The winter garden is fading fast. The onions, once growing in neat rows, must be hunted for among the ragweed and evening primrose. The lettuce has become tall spires of bright yellow flowers, and the Brussels sprouts have been harvested all the way up the stalks.
The cabbages this year have begun to split open and bloom if i don’t pick them in time, an unusual occurrence, no doubt caused by the harsh winter that vernalized the collards as well.
Really all you need to make pink sauerkraut is red cabbage, but the beets are prolific in the garden this year. Unlike places with richer, sweeter soil, Florida is not friendly to beets. An exciting harvest for me would likely look small and pathetic to the lucky Northern gardener, and it’s only by adding quantities of dolomite lime when they are seeded do i get any sort of harvest at all.
I like beets a lot though. Their rich color and sweetness paired with the earthy flavor appeals to me. In this recipe, i used them to sweeten up the cabbage a bit, which has lost a lot of its sweet flavor in the hot weather.
I almost never can vegetables, preferring the old-fashioned salt pickling instead. I like that it preserves vegetables as a living food, with incredible numbers of diverse beneficial probiotic bacteria rather than the sterile and highly cooked canned pickles.

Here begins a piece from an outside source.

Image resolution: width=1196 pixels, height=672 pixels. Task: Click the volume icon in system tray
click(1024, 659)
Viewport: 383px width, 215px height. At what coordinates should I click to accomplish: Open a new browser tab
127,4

These salt-pickled vegetables become delightfully sour and keep their crunch better than heat canned veggies, and they provide us with a steady supply of vegetables while we wait for the summer garden come along.
A good- sized head of cabbage
Fine, non- iodized salt
- Very finely slice the cabbage and grate the beets.

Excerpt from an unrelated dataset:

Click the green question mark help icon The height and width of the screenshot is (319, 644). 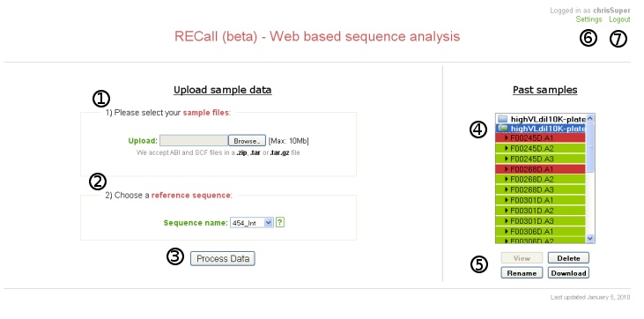click(x=279, y=222)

- Now the vegetables must be salted. There are specific weight ratios you can follow, but i never have time for that. I salt the grated vegetables until they taste just a little saltier than i would like for a salad. I sprinkle some salt on, mix it up, and add more as necessary.

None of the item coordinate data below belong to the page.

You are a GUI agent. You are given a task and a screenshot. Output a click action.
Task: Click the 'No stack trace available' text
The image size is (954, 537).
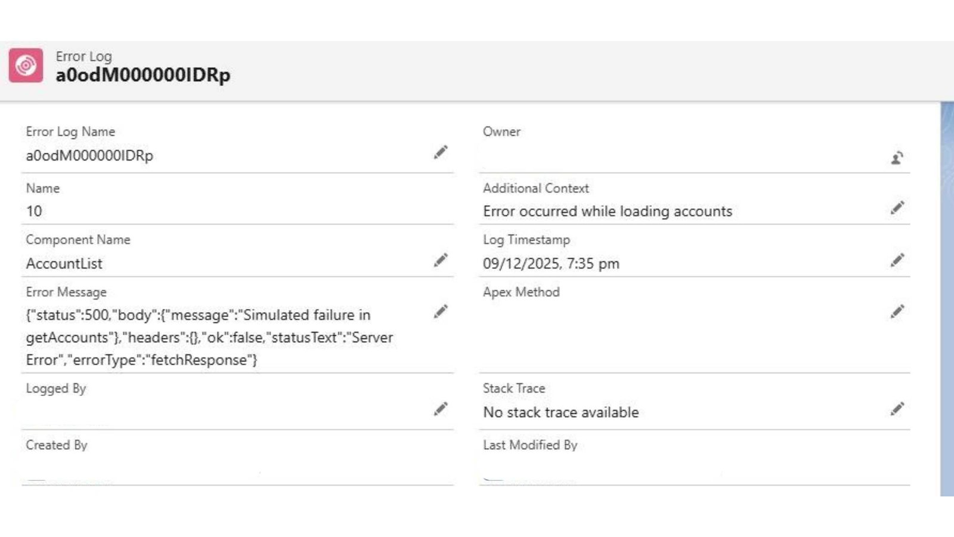pos(560,412)
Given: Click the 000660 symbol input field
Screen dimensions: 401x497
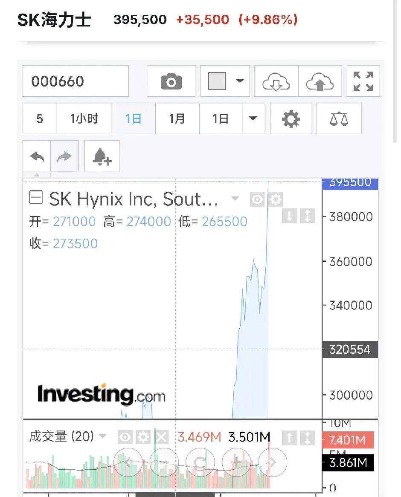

3. Next the vegetables must be crushed or pounded. This releases the juices so the microorganisms can thrive, and creates a brine to submerge the vegetables under, keeping them in an anaerobic state that preserves them from mold or undesirable bacteria.
I have a wooden vegetable pounder, but just crushing the shredded vegetables with your hands works well too.
4. Now they must be packed into clean glass mason jars. Press the vegetables down with a wooden spoon or your knuckles so the juices are squeezed out.
5. Cap the jars and let them ferment at room temperature for 1-2 weeks at least. If they still taste too salty and not sour enough after 1-2 weeks, your kitchen is colder than mine! Leave them out another week or so, until the kraut is tart and tangy.